Elle ne savait pas à quoi s’attendre en décrochant, espérant sans cesse que ce soit Sulli ou Bastian. Mais ce n’est jamais le cas. Cette fois encore, cela n’échappe pas à la règle, c’est le laboratoire. Anaïs l’ignore jusqu’à ce que Délila demande à son interlocuteur s’il a ses résultats. Là, elle comprend que c’est l’appel attendu. En voyant le visage de son amie se décomposer, elle s’inquiète.
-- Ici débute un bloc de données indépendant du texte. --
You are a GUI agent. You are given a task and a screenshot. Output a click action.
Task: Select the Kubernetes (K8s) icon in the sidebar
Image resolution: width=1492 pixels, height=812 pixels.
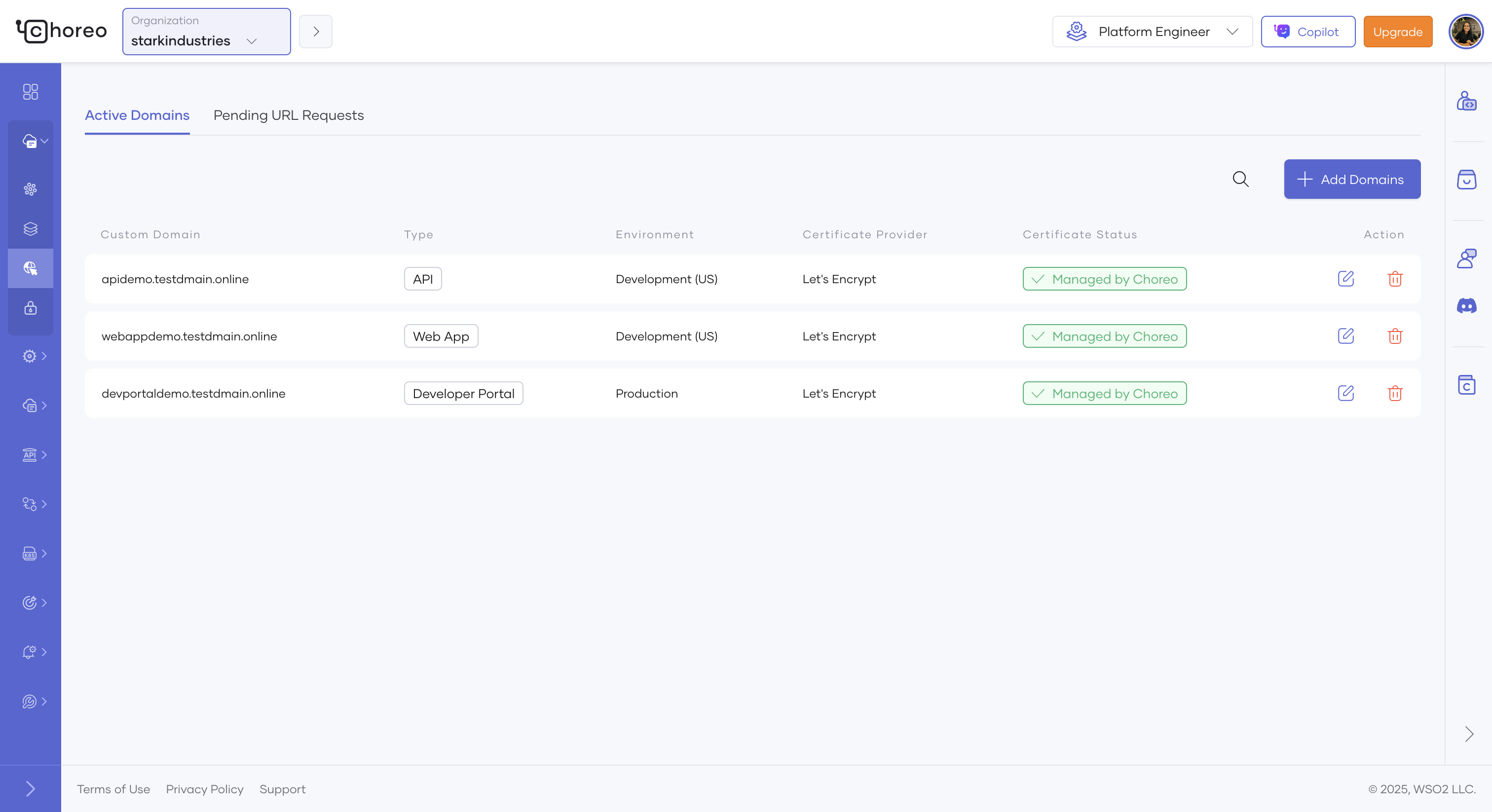pyautogui.click(x=30, y=554)
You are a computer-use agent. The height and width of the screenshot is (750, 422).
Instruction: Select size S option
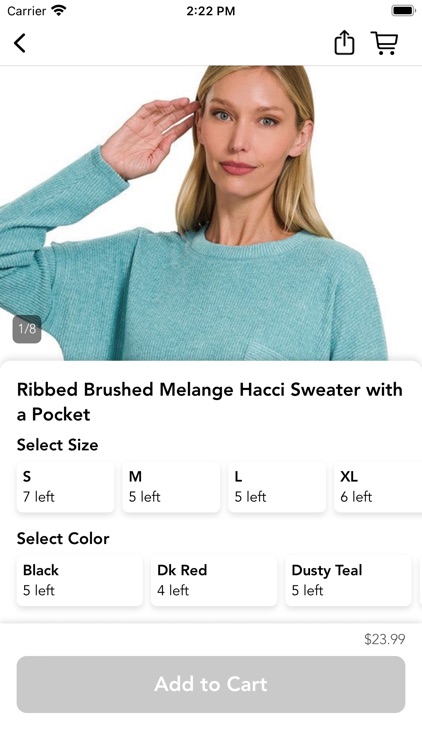click(x=66, y=487)
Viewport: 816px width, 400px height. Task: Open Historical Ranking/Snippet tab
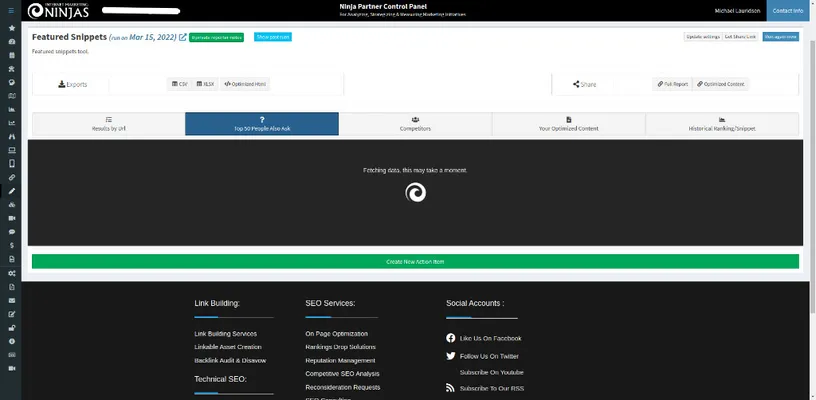[722, 124]
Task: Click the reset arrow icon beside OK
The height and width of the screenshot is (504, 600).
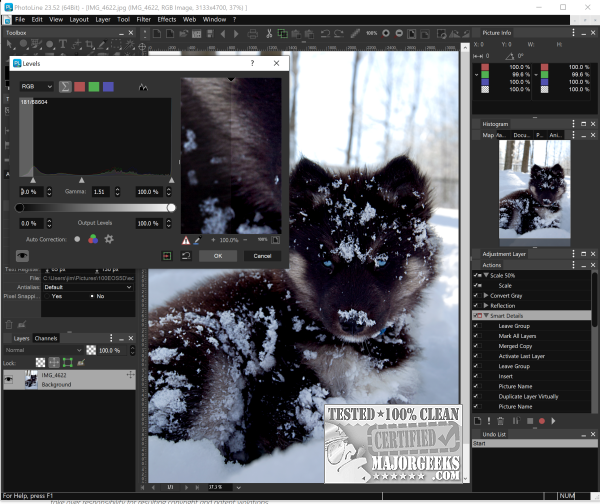Action: [186, 256]
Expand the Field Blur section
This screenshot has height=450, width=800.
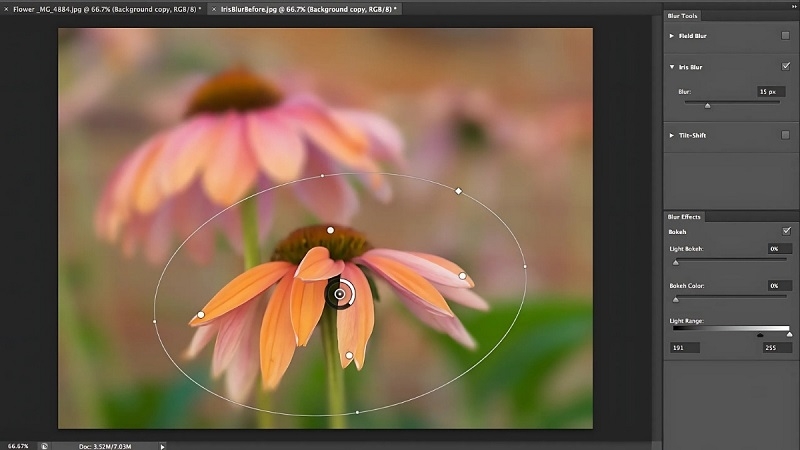pos(672,35)
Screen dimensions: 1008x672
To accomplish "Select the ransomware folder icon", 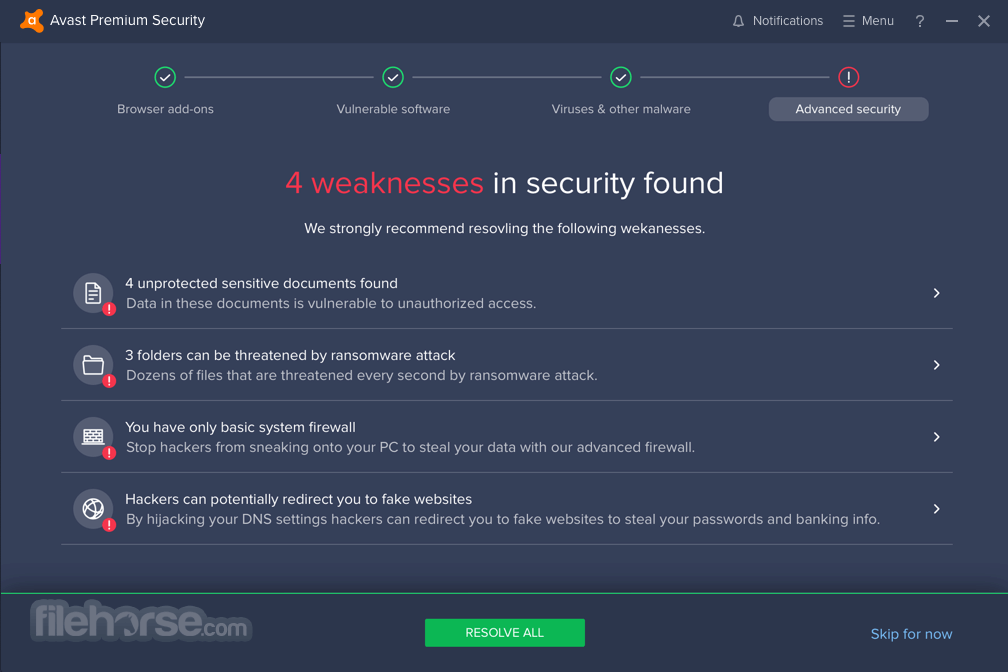I will [93, 365].
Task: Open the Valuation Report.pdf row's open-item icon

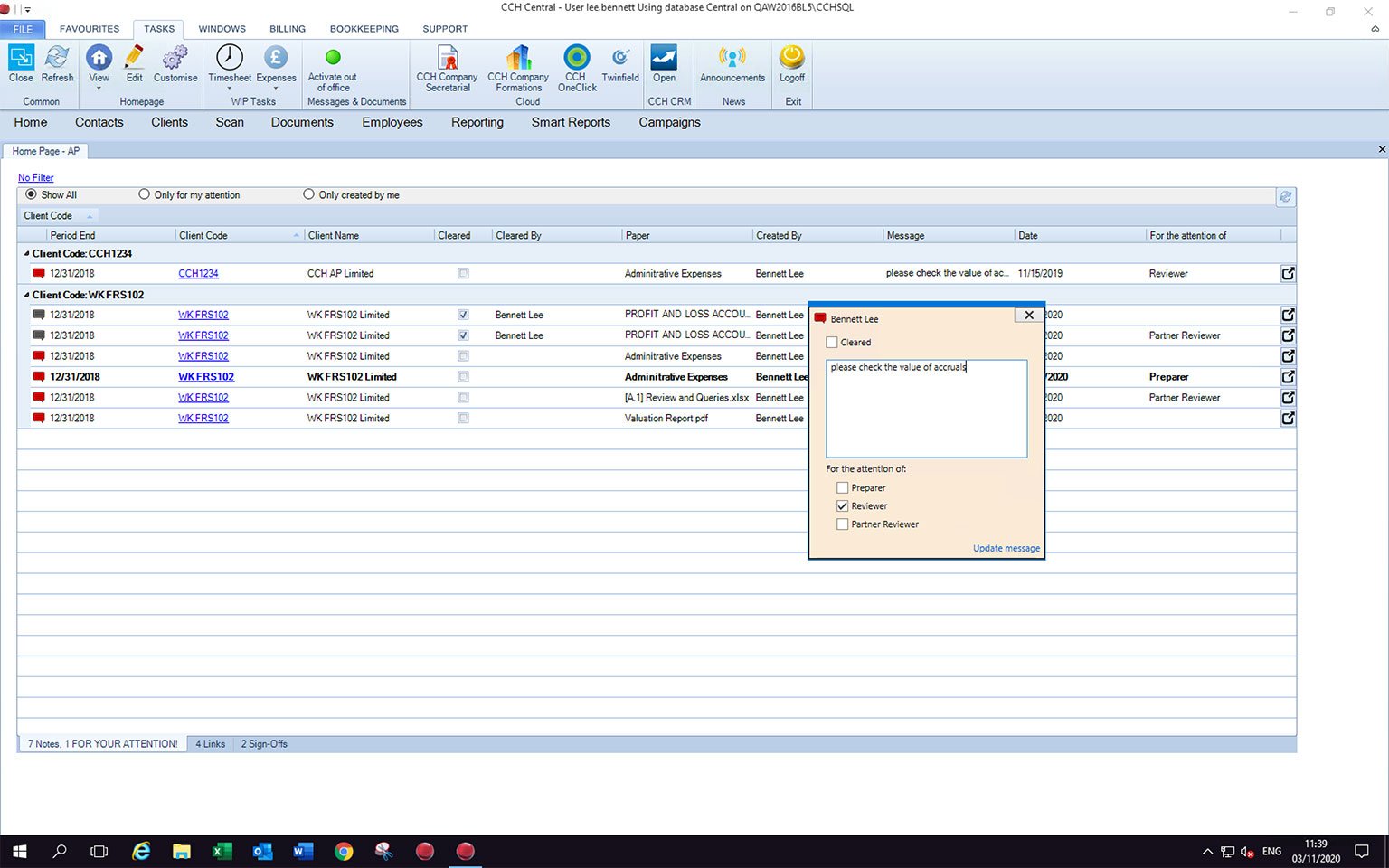Action: (1288, 419)
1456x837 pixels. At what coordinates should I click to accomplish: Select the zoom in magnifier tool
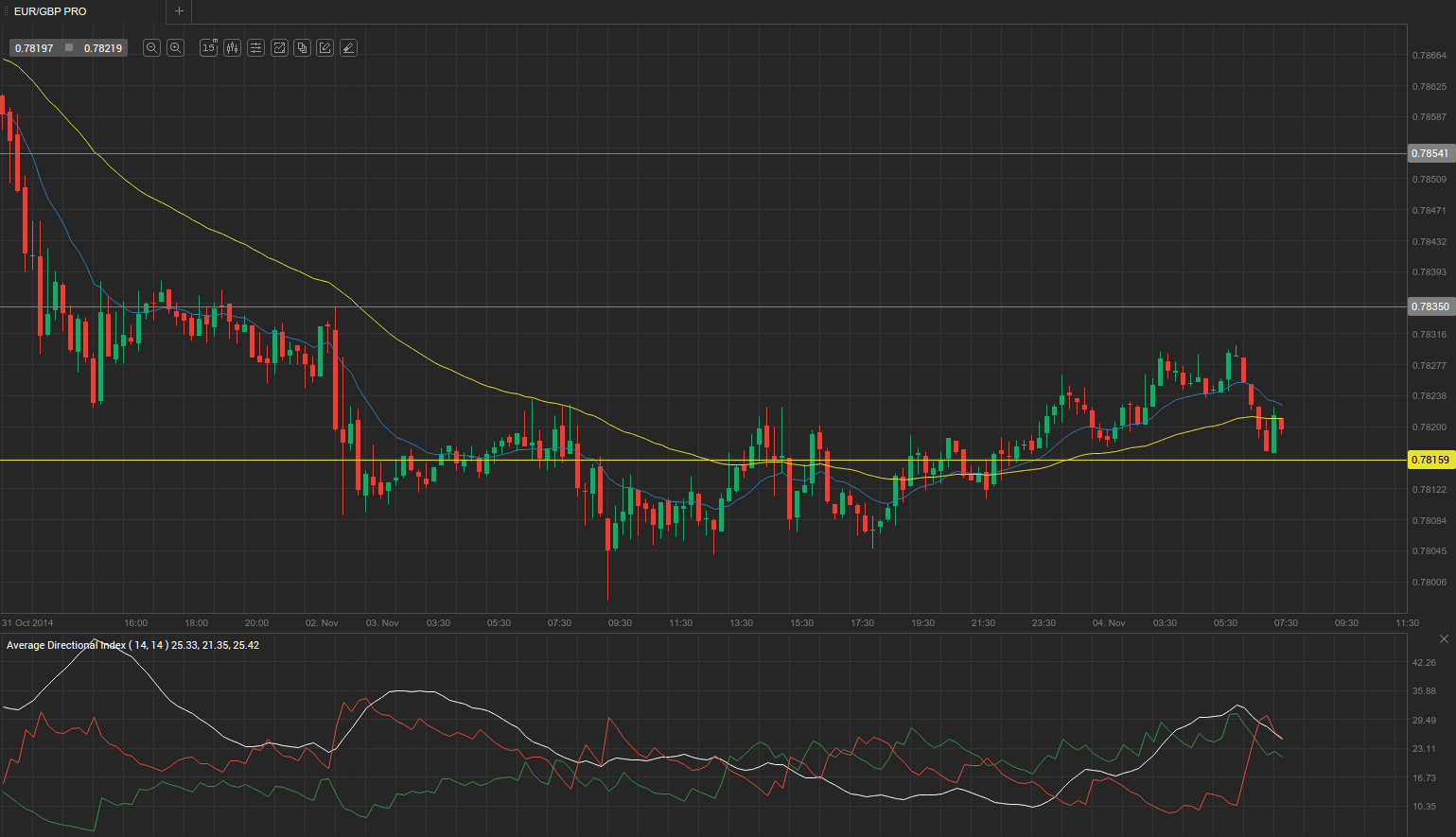click(x=175, y=47)
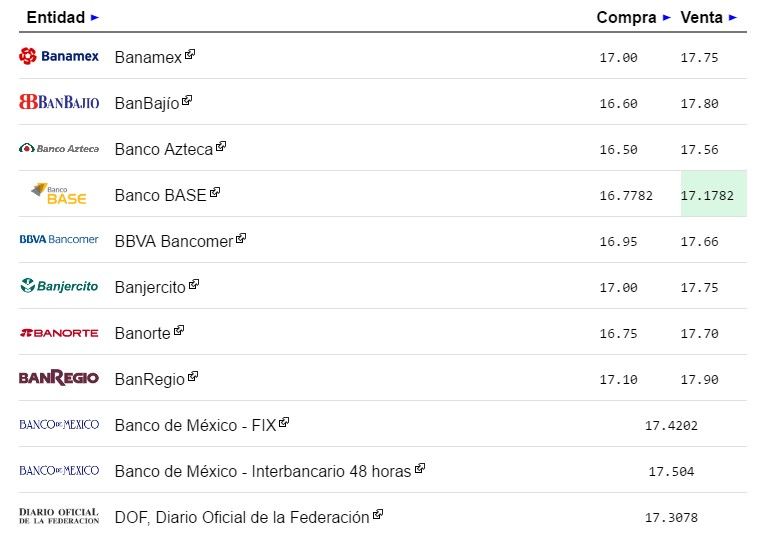Click the Banamex bank logo
Screen dimensions: 762x533
[59, 56]
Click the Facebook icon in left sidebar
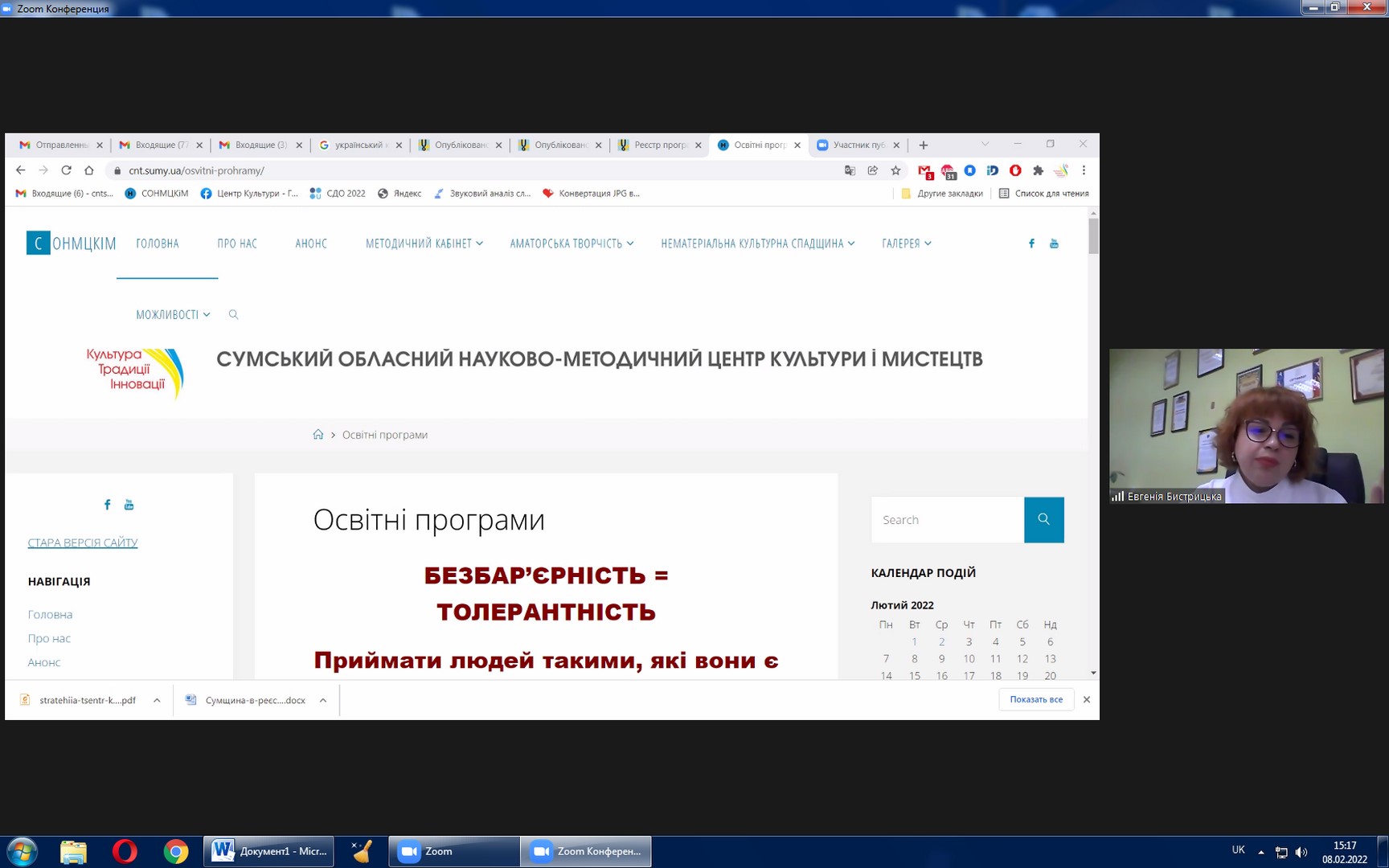This screenshot has width=1389, height=868. click(107, 505)
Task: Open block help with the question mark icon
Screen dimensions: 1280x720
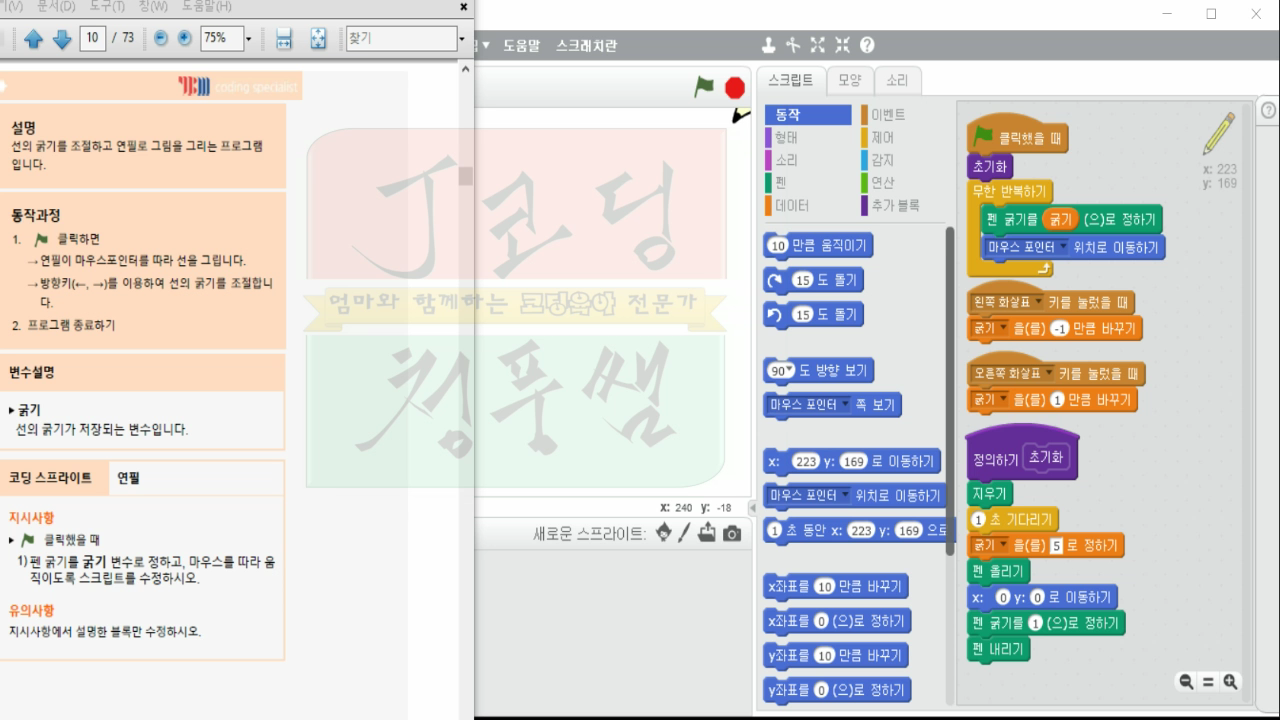Action: click(x=868, y=45)
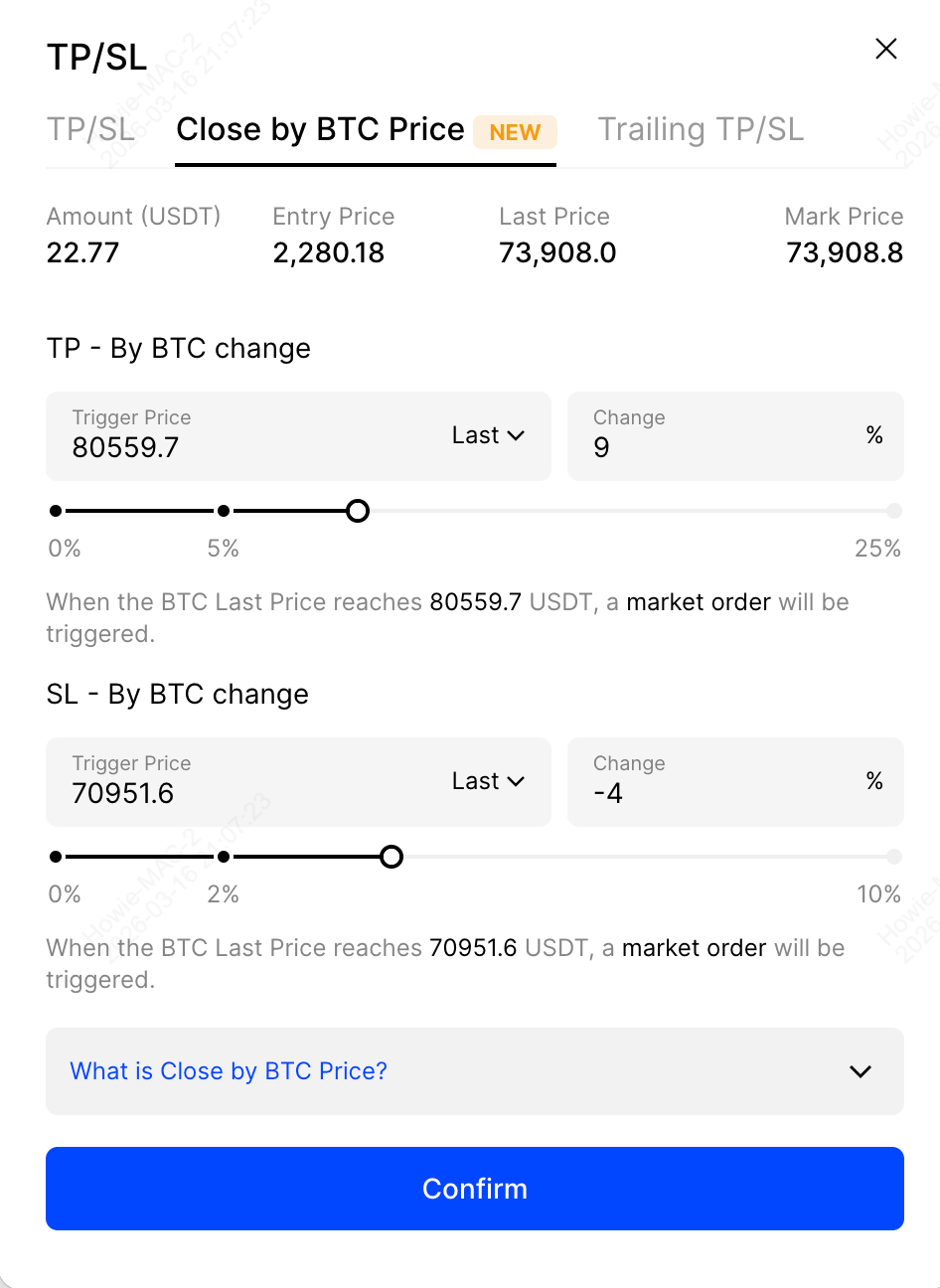Click the TP slider handle at 9%
The width and height of the screenshot is (940, 1288).
coord(358,511)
–    Vous êtes sûr ? questionne Délila. Il n’y a aucune erreur possible ?

Anaïs déglutit, tentant de rester forte pour sa confidente, chassant ses mauvaises pensées.

Dès que Délila raccroche, Anaïs s’assure qu’elle va bien.

–    Je crois, bafouille-t-elle.

–    Qu’a dit le labo ? Je vais mourir si tu ne me dis rien !

Ce qui est sans doute vrai, Délila ne l’a jamais vue aussi stressé.

–    Pas de cancer, la rassure-t-elle. Je…

Elle voit son amie soupirer d’aise et esquisse un sourire.

–    … je… c’est aberrant. Je suis enceinte.

–    Oh ! Je ne savais pas que tu étais allée si loin avec Drew.

–    Ah ! Très drôle ! peste Délila. Je n’ai pas eu de rapport avec lui, et je n’en ai pas eu non plus avec un autre depuis que je suis redevenue humaine.

–    Tu déconnes ?

–    Non, assure-t-elle. Je… je ne comprends pas.

Et c’est vrai. Elle n’arrive pas à réaliser comment cela peut-être possible. La seule explication plausible à son sens, c’est que le laboratoire ait inversé ses résultats avec ceux d’une autre femme, mais l’homme qu’elle a eu au téléphone lui a assuré que non. Alors, une idée totalement saugrenue lui traverse l’esprit : Sulli l’a mise enceinte. Mais comment un vampire peut-il féconder une vampire ? C’est impossible, elle le sait.

–    Qui était ton dernier amant ?

–    Sulli.

–    Ah, tu as… mais tu étais avec Bastian !

Délila la fixe, lui faisant bien comprendre qu’elle ne veut rien entendre à ce sujet. Alors son amie n’ajoute rien.

–    Longtemps avant que Illeana te transforme ?

La journaliste y réfléchit. Longtemps ? Non, la journée avant le rendez-vous. Quelques heures à peine avant sa transformation.

–    Quelques heures.

–    Je vais te dire un truc complètement ahurissant.

Tout ouïe, Délila l’écoute.

–    Quand toi et lui avez… j’imagine qu’il a joui en toi et que comme tous bons nageurs ses spermatozoïdes se sont rués à ton ovule.

–    Je n’avais pas d’ovule.

–    Oui, mais ils ne le savaient pas.

–    Admettons.

–    Ensuite, la vie a repris dans ton corps, donc si tu étais en ovulation quand Sulli t’a tuée, tu l’es redevenue à cet instant, et l’un de ses nageurs t’a fécondée.

–    Son sperme est censé être mort.

–    Ton corps a repris vie, peut-être que la magie d’Illeana a redonné vie à tout ce qui était en toi, ses nageurs y compris.

Délila ne répond rien mais réfléchit à la théorie abracadabrante de son amie. Elle pourrait avoir raison, et dans ce cas elle porterait l’enfant de Sulli. En fait… elle a raison, c’est même sans doute la seule explication à son état. Elle est enceinte de Sulli.

–    Je n’ai jamais pensé que… ouah !

–    Tu vas le rappeler ? s’intéresse Anaïs.

–    Je n’ai même pas son numéro.

–    Un moyen de le trouver peut-être ?

–    Non. Ça ne m’intéresse pas. Je ne veux pas d’une vie avec un vampire.

–    Tu es sérieuse ? Même en portant son enfant ?

–    Oui, affirme-t-elle. Et je te demanderai de ne jamais rien révéler de ce que tu sais.

–    Alors qui t’a fait un môme ?

Délila ne répond pas. Elle l’ignore.

–    Tu comptes avorter ? s’ahurit Anaïs.

–    Non ! On… on dira que j’ai couché un soir avec un inconnu et c’est tout.

Elle se met à caresser son ventre, encore incapable de réaliser pleinement ce qu’il se passe et à quel point sa vie va changer. Elle aurait bien besoin de parler avec Illeana, mais n’a aucun moyen de la joindre.